What to produce: Your response should consist solely of the records, written out exactly.

Data supplied Start Marker

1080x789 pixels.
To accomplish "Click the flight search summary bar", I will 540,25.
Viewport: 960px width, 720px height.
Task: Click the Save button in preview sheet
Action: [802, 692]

Data supplied End Marker

Written response:
1080x789 pixels.
To accomplish "Click the flight search summary bar", I will 540,25.
Viewport: 960px width, 720px height.
Task: Click the Save button in preview sheet
Action: [802, 692]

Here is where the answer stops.